## Requirement
Please repeat everything in the rows from the line containing "You are a computer-use agent. 884x626 pixels." down to the line containing "click(199, 257)", substituting "Task" for "Instruction" and leaving everything else unchanged.

## Recorded data
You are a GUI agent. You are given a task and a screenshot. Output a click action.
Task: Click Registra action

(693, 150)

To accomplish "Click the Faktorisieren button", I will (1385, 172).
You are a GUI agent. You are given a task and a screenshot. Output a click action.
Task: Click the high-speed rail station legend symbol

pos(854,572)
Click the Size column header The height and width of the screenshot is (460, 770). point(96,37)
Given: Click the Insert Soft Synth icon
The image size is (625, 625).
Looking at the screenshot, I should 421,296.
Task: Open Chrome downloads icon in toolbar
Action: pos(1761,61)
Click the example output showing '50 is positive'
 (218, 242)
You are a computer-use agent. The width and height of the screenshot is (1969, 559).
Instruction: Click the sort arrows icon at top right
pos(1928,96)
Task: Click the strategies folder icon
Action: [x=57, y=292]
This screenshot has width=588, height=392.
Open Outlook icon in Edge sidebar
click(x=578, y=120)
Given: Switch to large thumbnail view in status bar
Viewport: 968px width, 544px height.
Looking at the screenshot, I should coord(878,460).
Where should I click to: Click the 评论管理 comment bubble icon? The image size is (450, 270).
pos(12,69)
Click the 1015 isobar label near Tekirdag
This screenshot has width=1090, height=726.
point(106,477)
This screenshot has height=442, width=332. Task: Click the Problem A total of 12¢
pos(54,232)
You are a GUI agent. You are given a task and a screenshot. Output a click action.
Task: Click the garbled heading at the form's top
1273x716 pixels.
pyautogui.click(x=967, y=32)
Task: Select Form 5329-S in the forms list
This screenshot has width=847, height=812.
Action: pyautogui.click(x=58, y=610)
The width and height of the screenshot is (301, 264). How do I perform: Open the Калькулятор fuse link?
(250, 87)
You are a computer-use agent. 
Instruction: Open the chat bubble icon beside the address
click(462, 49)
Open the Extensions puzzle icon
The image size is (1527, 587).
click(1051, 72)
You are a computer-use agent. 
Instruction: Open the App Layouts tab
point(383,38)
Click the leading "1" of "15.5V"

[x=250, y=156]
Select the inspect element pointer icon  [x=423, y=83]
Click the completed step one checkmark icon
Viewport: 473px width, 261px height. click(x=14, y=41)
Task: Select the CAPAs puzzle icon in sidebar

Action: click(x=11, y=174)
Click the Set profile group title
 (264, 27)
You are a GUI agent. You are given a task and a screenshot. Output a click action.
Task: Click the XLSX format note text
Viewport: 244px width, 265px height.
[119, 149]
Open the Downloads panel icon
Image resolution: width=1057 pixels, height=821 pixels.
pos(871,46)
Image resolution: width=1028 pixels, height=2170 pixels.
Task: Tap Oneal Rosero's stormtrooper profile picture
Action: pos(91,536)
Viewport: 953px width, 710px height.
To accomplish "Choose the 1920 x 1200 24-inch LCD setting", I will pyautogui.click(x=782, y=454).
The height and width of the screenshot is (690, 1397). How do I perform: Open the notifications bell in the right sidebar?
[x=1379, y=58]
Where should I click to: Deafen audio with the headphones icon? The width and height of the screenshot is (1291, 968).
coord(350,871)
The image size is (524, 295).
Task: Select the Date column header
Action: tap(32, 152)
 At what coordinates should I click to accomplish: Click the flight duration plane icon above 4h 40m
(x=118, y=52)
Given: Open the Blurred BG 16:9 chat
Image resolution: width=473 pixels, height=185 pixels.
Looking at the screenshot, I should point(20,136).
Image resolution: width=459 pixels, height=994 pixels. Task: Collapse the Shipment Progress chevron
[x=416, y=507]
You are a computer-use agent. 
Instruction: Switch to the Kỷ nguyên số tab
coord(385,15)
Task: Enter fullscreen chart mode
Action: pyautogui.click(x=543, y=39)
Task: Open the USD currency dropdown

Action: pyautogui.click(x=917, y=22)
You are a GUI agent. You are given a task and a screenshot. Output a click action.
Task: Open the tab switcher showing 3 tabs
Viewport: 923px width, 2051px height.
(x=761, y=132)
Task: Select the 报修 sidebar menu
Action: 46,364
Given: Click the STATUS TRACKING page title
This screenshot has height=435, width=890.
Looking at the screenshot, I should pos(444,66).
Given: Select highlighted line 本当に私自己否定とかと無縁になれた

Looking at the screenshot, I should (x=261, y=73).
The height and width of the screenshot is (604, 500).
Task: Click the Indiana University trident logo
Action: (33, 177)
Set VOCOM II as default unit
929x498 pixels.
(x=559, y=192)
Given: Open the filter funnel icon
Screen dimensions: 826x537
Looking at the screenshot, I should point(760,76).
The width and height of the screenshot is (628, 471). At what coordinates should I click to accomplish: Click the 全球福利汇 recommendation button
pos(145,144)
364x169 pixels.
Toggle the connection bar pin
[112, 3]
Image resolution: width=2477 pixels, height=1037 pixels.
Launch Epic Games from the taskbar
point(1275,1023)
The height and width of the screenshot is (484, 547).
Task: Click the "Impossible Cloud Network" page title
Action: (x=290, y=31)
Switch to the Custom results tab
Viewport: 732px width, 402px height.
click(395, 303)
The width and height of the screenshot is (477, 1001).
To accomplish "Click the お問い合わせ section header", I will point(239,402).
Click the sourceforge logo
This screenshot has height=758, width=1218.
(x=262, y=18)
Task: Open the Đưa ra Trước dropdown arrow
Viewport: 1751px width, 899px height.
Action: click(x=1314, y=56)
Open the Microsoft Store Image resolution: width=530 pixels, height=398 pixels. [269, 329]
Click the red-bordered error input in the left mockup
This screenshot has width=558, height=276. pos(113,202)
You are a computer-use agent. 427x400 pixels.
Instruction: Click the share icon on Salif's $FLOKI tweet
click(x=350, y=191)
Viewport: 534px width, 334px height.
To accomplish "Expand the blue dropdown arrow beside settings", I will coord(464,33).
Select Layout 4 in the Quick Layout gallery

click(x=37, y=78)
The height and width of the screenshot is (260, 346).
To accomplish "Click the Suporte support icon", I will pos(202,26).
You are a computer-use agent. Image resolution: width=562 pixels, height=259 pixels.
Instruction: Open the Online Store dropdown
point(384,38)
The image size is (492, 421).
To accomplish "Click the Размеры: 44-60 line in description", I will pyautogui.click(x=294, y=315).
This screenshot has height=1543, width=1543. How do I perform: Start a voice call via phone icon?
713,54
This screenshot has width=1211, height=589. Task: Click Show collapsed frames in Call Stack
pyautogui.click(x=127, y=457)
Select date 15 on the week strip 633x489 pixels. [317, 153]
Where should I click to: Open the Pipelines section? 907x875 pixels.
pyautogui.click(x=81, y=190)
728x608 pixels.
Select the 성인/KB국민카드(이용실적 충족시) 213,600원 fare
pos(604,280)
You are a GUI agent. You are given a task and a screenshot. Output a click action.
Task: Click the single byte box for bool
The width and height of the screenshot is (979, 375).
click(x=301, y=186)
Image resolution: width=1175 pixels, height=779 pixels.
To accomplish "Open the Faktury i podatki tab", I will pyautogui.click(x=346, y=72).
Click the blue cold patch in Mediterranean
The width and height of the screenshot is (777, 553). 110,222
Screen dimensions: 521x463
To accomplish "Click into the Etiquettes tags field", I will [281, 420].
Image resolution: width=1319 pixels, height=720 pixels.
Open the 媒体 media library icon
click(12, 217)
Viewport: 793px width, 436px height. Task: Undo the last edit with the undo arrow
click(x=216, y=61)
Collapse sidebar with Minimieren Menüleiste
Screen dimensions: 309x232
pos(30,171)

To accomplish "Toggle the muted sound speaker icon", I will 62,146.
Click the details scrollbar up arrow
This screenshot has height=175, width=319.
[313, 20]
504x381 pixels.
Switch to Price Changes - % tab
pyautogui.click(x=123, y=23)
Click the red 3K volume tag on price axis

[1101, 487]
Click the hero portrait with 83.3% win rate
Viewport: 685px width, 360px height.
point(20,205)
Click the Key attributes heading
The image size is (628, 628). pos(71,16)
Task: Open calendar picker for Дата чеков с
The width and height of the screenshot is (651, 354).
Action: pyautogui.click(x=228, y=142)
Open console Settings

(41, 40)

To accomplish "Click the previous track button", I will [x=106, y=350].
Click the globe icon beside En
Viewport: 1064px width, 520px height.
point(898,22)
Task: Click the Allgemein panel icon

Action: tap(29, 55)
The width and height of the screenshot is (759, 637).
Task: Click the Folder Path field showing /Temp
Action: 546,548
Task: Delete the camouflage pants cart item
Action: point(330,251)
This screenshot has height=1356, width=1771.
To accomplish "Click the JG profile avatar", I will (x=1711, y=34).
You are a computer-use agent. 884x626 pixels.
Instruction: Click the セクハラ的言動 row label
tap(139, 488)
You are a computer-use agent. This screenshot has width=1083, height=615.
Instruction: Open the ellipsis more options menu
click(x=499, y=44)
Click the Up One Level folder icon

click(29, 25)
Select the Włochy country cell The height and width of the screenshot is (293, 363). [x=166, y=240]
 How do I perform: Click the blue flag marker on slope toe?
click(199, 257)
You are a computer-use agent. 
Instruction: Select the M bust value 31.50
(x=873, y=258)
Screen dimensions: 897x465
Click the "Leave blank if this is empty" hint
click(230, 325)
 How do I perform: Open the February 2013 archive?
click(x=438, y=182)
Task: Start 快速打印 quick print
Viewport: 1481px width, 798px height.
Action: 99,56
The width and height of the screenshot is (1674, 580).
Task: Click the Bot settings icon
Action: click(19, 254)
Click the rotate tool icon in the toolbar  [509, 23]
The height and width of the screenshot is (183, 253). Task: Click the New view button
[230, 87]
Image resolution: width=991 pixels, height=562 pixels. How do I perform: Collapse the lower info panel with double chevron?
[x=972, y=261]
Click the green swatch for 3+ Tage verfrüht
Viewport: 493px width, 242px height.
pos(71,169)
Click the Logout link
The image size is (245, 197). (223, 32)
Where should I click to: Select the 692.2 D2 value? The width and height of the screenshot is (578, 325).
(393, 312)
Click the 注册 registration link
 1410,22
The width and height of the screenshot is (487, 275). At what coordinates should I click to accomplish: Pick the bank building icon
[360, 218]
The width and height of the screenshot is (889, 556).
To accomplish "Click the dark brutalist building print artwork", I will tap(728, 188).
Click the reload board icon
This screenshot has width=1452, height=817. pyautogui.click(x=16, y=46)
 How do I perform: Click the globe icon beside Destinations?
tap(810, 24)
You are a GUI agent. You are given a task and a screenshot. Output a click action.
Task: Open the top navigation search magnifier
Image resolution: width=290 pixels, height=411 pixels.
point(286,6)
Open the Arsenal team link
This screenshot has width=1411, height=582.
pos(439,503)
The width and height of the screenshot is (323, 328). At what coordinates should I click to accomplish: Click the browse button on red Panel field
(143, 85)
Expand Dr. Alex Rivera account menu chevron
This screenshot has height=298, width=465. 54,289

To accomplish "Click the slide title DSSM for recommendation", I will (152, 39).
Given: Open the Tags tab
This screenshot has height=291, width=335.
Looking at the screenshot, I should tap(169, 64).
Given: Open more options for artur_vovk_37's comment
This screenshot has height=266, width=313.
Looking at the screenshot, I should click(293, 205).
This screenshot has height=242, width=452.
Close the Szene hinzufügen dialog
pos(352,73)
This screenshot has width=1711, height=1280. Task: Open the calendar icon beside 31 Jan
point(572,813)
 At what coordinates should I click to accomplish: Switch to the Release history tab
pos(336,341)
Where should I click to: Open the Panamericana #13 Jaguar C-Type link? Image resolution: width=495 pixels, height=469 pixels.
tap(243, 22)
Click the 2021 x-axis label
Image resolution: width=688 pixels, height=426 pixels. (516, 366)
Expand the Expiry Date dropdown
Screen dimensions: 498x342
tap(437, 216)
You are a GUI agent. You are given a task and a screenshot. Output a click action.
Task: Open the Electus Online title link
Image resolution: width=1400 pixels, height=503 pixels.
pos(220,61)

## Exercise response
You are a computer-use agent. 884x626 pixels.
Task: Click the セクハラ的言動 row label
tap(139, 488)
You are a computer-use agent. This screenshot has width=1083, height=615.
Task: Open the ellipsis more options menu
click(x=499, y=44)
Click the Up One Level folder icon

click(29, 25)
Select the Włochy country cell The height and width of the screenshot is (293, 363). [x=166, y=240]
 How do I perform: Click the blue flag marker on slope toe?
click(199, 257)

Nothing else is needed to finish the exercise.